Example 1: TUI Table Widget

val table: fn(
    ?#header: &Row,
    ?#selected: &i64,
    ?#row_highlight_style: &Style,
    ?#highlight_symbol: &string,
    &Array<&Row>
) -> Widget

Breaking it down:

  • ?#header: &Row - optional labeled argument, reference to a Row
  • ?#selected: &i64 - optional labeled argument, reference to selected index
  • ?#row_highlight_style: &Style - optional labeled argument, reference to a Style
  • ?#highlight_symbol: &string - optional labeled argument, reference to symbol string
  • &Array<&Row> - required unlabeled argument, reference to array of row references
  • -> Widget - returns a Widget

All parameters are references because the table needs to react to changes without rebuilding.
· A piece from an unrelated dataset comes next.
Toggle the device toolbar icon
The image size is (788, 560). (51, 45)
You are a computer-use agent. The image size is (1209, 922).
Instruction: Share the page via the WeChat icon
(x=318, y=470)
Example 2: Filter Function

val filter: fn('a, fn('a) -> bool throws 'e) -> 'a throws 'e

Breaking it down:

  • 'a - a value of any type
  • fn('a) -> bool throws 'e - a predicate function that:
    • Takes the same type 'a
    • Returns bool
    • Might throw errors of type 'e
  • -> 'a - returns the same type as input
  • throws 'e - propagates any errors from the predicate

Example 3: Queue Function

val queue: fn(#clock: Any, 'a) -> 'a

Breaking it down:

  • #clock: Any - required labeled argument of any type, just used as an event source
  • 'a - a value of any type
  • -> 'a - returns values of the same type

Call it like: queue(#clock: my_timer, my_value)

Example 4: Array Map

val map: fn(Array<'a>, fn('a) -> 'b throws 'e) -> Array<'b> throws 'e

Breaking it down:

  • Array<'a> - array of any type 'a
  • fn('a) -> 'b throws 'e - transformation function that:
    • Takes type 'a (array element type)
    • Returns type 'b (result element type)
    • Might throw errors of type 'e
  • -> Array<'b> - returns array of transformed type
  • throws 'e - propagates errors from the transform function

Quick Reference Table

NotationMeaningExample
'a, 'b, 'eType parameter (generic)fn('a) -> 'a
'_23, '_24, '_25Inferred type parameter (generic)fn('_23) -> '_23
?#paramOptional labeled argumentfn(?#x: i64 = 0)
#paramRequired labeled argumentfn(#x: i64)
@argsVariadic (any number of args)fn(@args: i64)
&TReference to type Tfn(&string)
throws 'eCan throw errors of type 'efn() -> i64 throws 'e
[T, U]T or U (set/union type)[i64, null]
->Returnsfn(i64) -> string
Array<T>Array of TArray<string>
Map<K, V>Map with keys K, values VMap<string, i64>
Error<'e>Error containing type 'eError<\ParseError>`
Result<'r, 'e>Success 'r or Error 'eResult<i64, \Err>`
Option<'a>Value 'a or nullOption<string>

Tips for Reading Signatures

  1. Start with the basics - identify parameters and return type
  2. Look for type parameters - they tell you about genericity
  3. Check for optional/labeled args - they indicate flexibility in calling
  4. Note reference types - important for reactivity
  5. Watch for throws - you'll need error handling
  6. Don't panic at complexity - break it down piece by piece

Remember: you don't need to memorize these patterns. As you use Graphix, you'll naturally become familiar with common signatures. This guide is here whenever you need a reminder!